La première réunion du groupe de travail pour l'évaluation des performances de la CICTA est une belle occasion pour les parties de se réengager envers une gestion proactive fondée sur les données scientifiques, et de montrer leur sérieuse volonté de reconstituer les stocks surexploités et de préserver ceux qui sont sains.
Les réunions de juin constituent un premier pas important, preuve de l'engagement de la CICTA envers une gestion optimisée des stocks clés en Atlantique.
Les 29 et 30 juin, les responsables de la CICTA et des scientifiques se réuniront pour établir une feuille de route concernant les stratégies de pêche pour les stocks de poissons prioritaires, notamment le thon rouge de l'Atlantique et les thons tropicaux. Dans le cadre des stratégies de pêche, les responsables se sont préalablement mis d'accord sur une certaine gestion en réponse à l'évolution de l'état des stocks, plutôt que de négocier ces ajustements à huis clos après la publication d'une évaluation des stocks.

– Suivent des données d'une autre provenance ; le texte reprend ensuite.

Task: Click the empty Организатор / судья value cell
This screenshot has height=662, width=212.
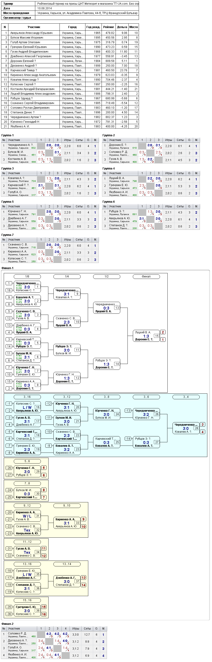Action: pyautogui.click(x=87, y=18)
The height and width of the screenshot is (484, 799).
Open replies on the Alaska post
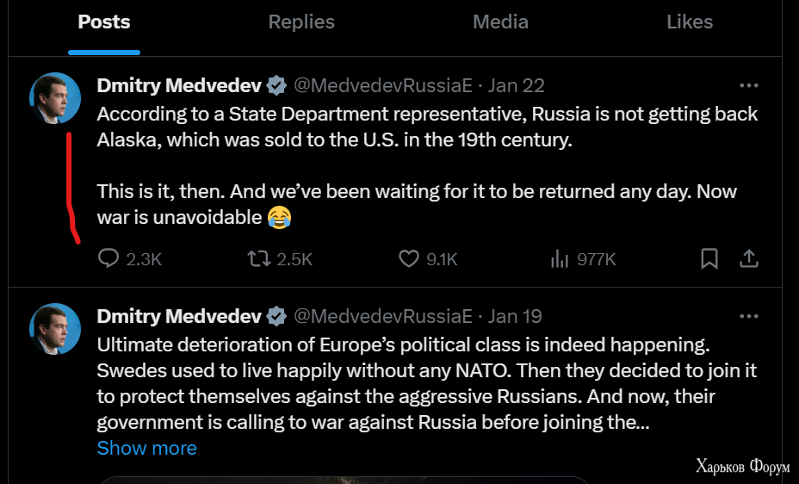pyautogui.click(x=129, y=259)
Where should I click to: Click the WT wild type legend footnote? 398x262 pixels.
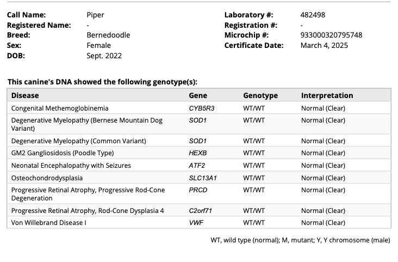click(x=300, y=240)
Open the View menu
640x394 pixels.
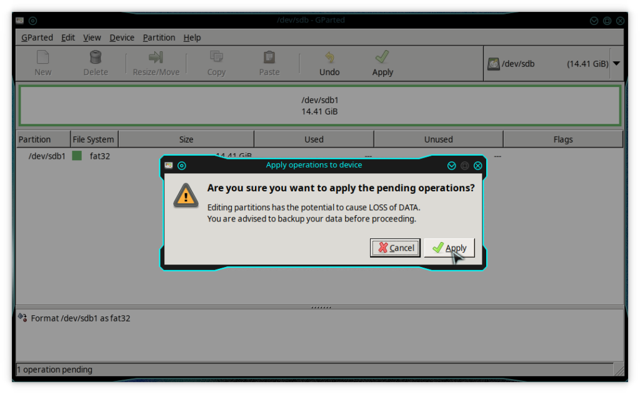pos(92,38)
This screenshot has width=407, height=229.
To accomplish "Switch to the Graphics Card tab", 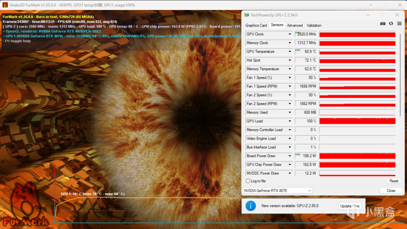I will point(256,25).
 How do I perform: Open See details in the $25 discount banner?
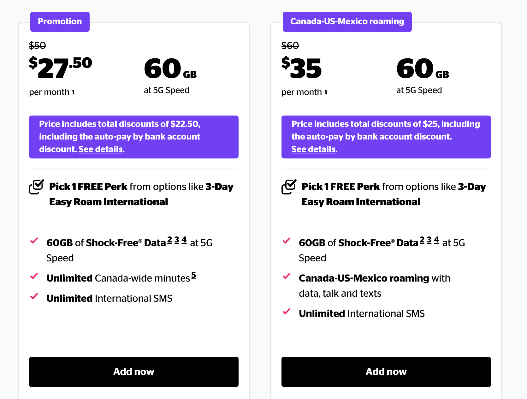(x=313, y=149)
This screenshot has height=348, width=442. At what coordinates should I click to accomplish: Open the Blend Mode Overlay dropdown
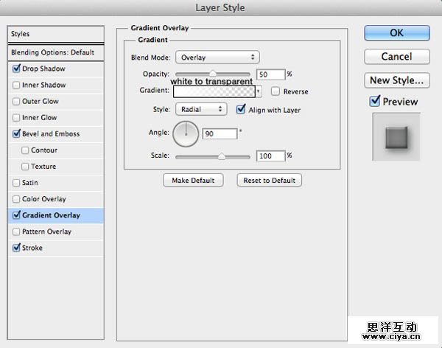pyautogui.click(x=217, y=57)
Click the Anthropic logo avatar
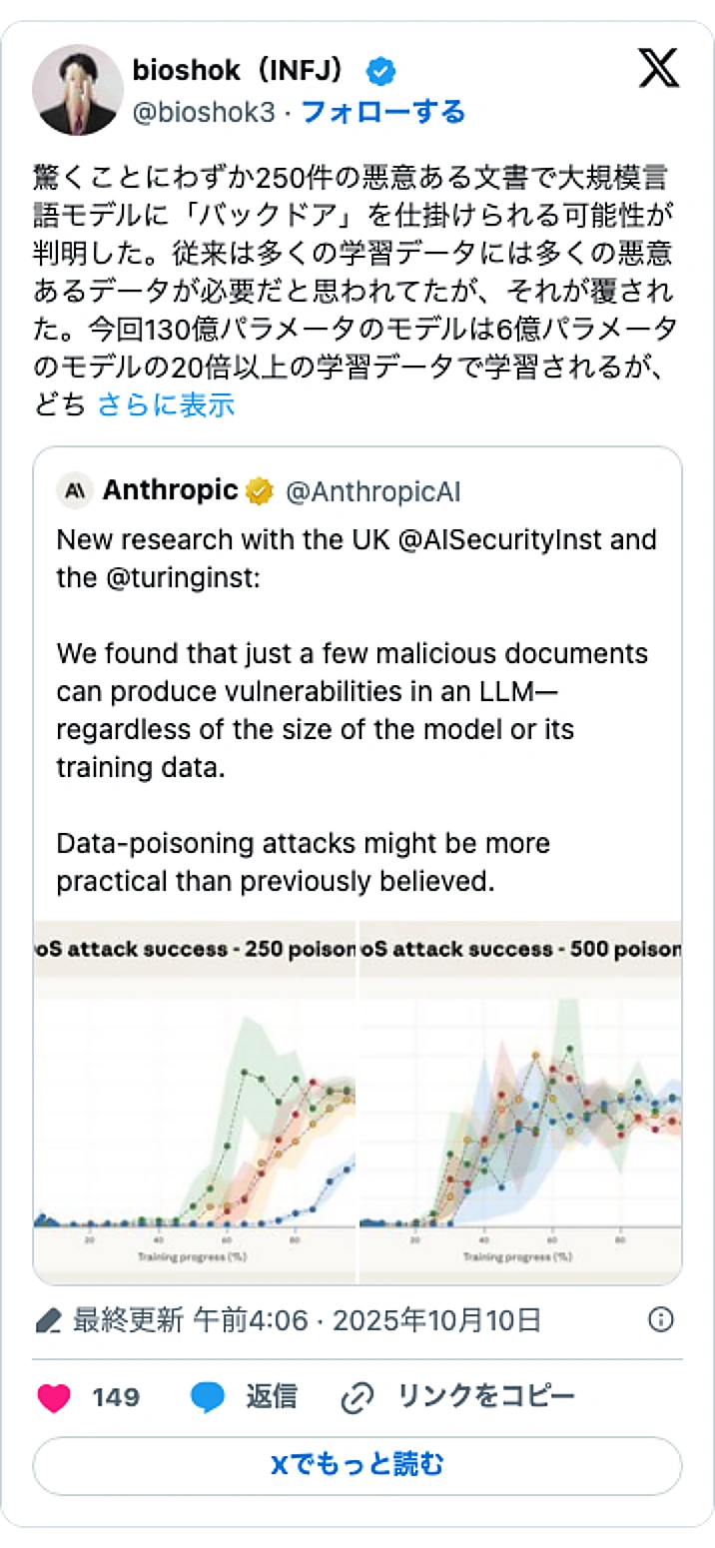 pyautogui.click(x=75, y=491)
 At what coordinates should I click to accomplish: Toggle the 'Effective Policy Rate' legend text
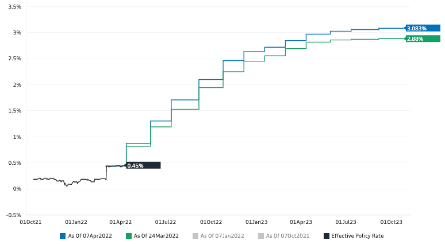coord(358,235)
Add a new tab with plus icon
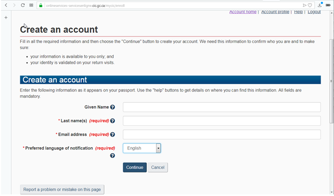This screenshot has height=196, width=334. tap(6, 18)
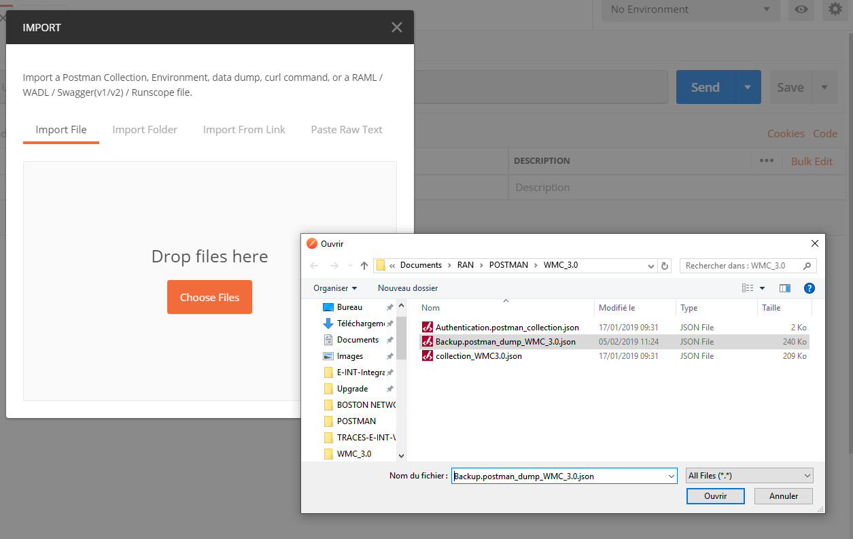Click Ouvrir to open the selected file
This screenshot has height=539, width=853.
(x=715, y=496)
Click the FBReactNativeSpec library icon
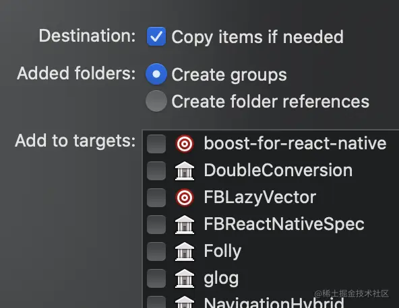This screenshot has height=308, width=399. pyautogui.click(x=185, y=225)
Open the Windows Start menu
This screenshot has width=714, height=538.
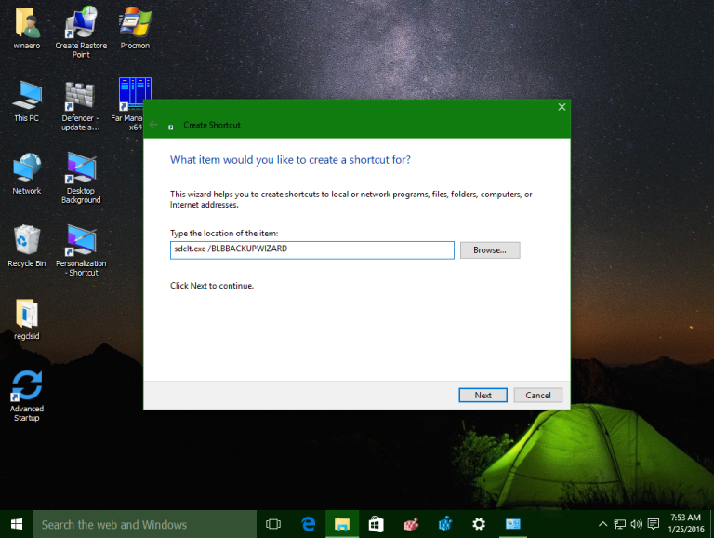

Cette approche a l'avantage, entre autres, d'éviter le problème actuel d'une gestion « faisant le yoyo », où les responsables réduisent drastiquement les quotas face au risque d'effondrement des stocks, puis les augmentent rapidement dès les premiers signes de croissance. Comme les stratégies de pêche exigent des responsables qu'ils définissent des objectifs de gestion, des règles et des réponses à l'avance, cette méthode améliore l'efficacité, la transparence et la prévisibilité de la prise de décision, un point positif pour les responsables, les poissons et le secteur de la pêche.

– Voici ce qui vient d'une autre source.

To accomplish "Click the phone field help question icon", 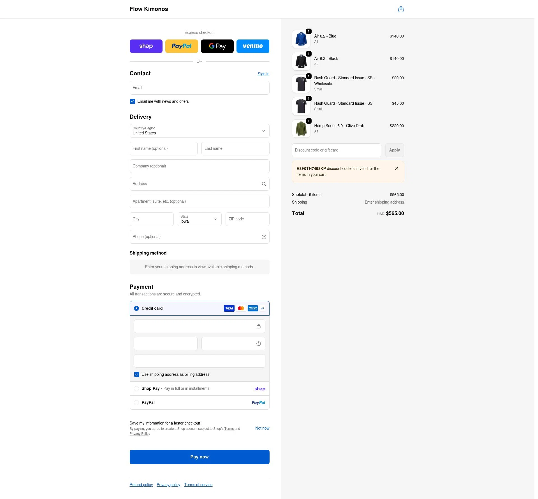I will 264,237.
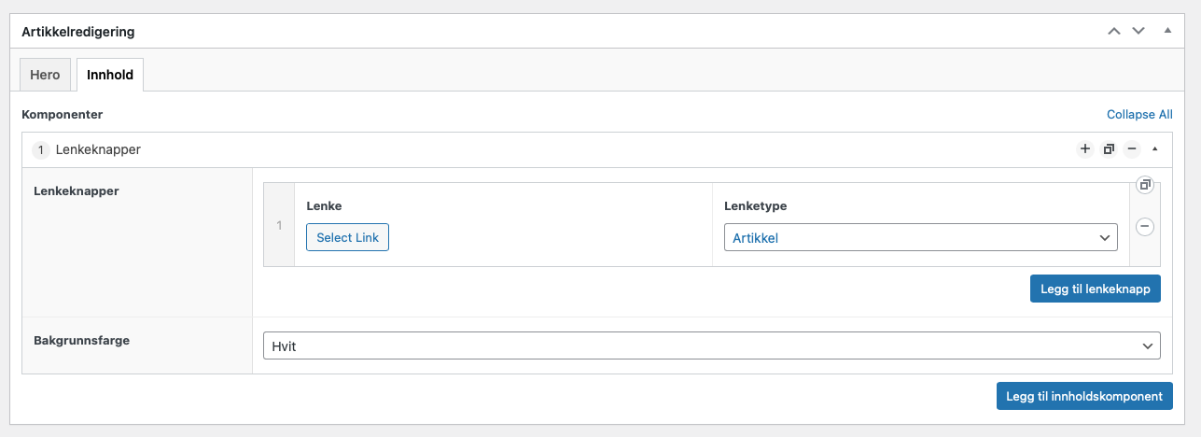Click the component order badge 1
The height and width of the screenshot is (437, 1201).
tap(41, 149)
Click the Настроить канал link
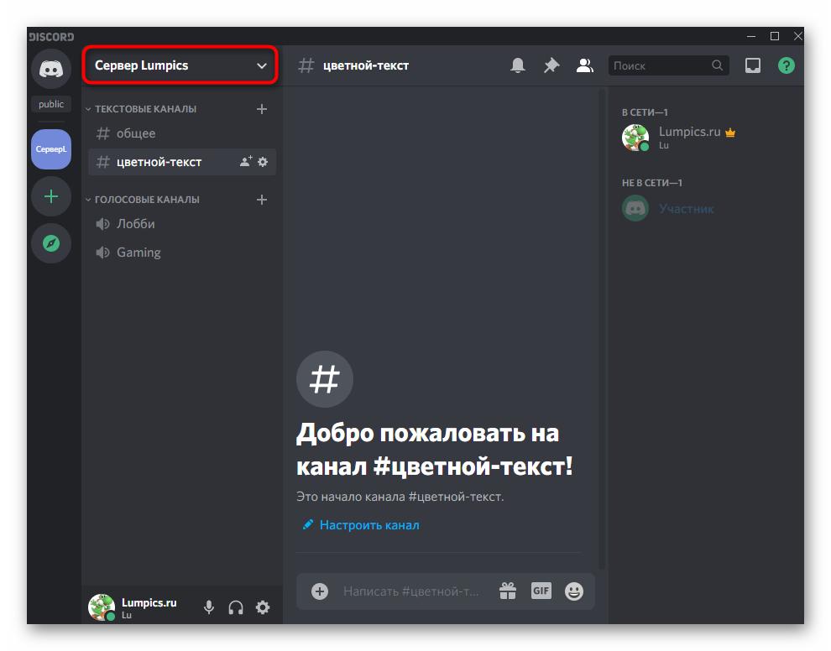Screen dimensions: 831x651 368,525
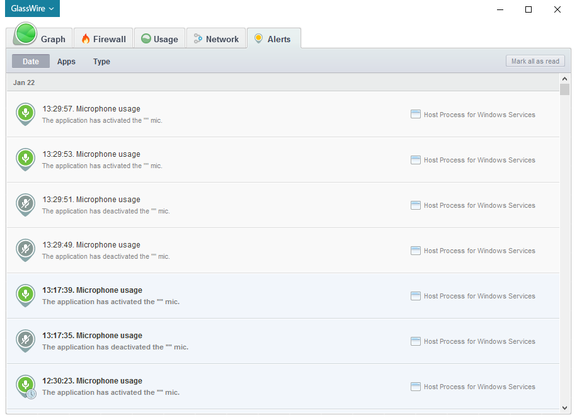Open the GlassWire dropdown menu
The image size is (577, 420).
tap(32, 9)
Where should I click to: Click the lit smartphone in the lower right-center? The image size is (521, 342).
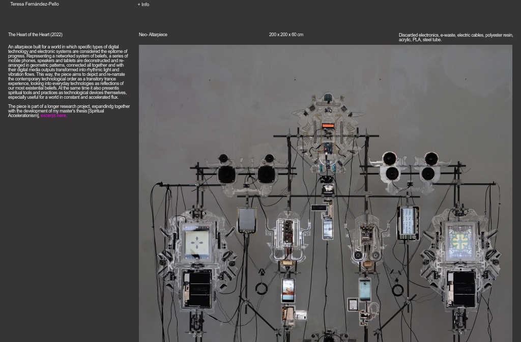point(364,289)
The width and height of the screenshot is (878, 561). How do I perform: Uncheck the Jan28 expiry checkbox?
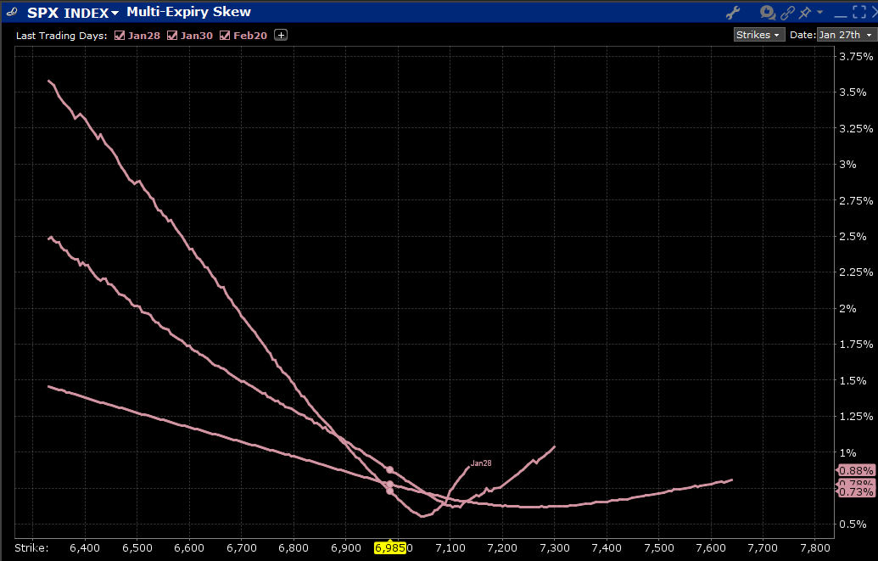pyautogui.click(x=120, y=36)
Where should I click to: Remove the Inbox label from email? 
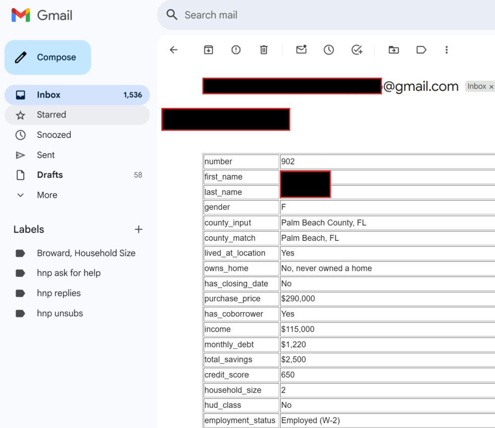point(491,87)
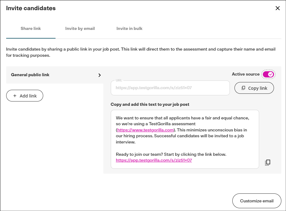Click the 'Copy and add this text' heading
286x211 pixels.
tap(150, 104)
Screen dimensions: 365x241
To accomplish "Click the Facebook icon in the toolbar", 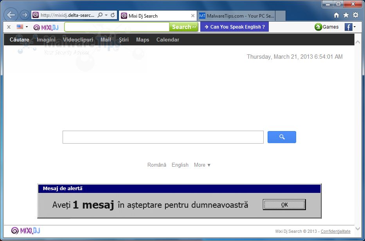I will click(349, 27).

La CICTA a approuvé l'initiative louable d'adopter des stratégies de pêche pour huit stocks prioritaires d'ici 2020 : celle relative au germon du nord devant être validée cette année, celle pour le thon rouge de l'Atlantique en 2018, celle pour l'espadon de l'Atlantique Nord en 2019 et celle pour les thons tropicaux en 2020. Pour que la CICTA puisse respecter les délais, les responsables et scientifiques à la prochaine réunion devront émettre des recommandations sur la stratégie de pêche pour le germon et proposer des objectifs de gestion préliminaires pour le thon rouge de l'Atlantique, en vue de l'adoption par toute la Commission en novembre.

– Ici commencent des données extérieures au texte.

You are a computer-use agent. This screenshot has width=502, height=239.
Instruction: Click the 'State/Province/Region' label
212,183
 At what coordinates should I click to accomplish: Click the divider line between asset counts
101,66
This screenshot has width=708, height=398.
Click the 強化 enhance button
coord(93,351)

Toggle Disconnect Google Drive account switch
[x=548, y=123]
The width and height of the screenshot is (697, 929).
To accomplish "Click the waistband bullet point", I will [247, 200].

La réunion de novembre est pour la CICTA l'opportunité d'entériner son engagement
Les réunions de juin permettront d'effectuer les grands préparatifs pour la réunion annuelle de la CICTA, qui aura lieu du 13 au 21 novembre à Marrakech (Maroc), lors de laquelle la Commission définira des quotas de capture et poursuivra ses progrès dans la mise en œuvre des stratégies de pêche relatives au thon rouge de l'Atlantique et à d'autres stocks clés. Reste à espérer que les responsables et les scientifiques tireront les leçons du passé aux sessions de juin. En adoptant la gestion fondée sur les données scientifiques et en révisant les stratégies de pêche, la CICTA peut conforter sa stature de chef de file dans la gestion de la pêche régionale et envoyer un signal fort à tous ceux qui plaident en faveur d'une politique établie sur les faits : l'organisation s'en remettra à la science pour garantir une pêche durable sur le long terme.
Amanda Nickson est responsable de la préservation du thon au niveau mondial pour The Pew Charitable Trusts.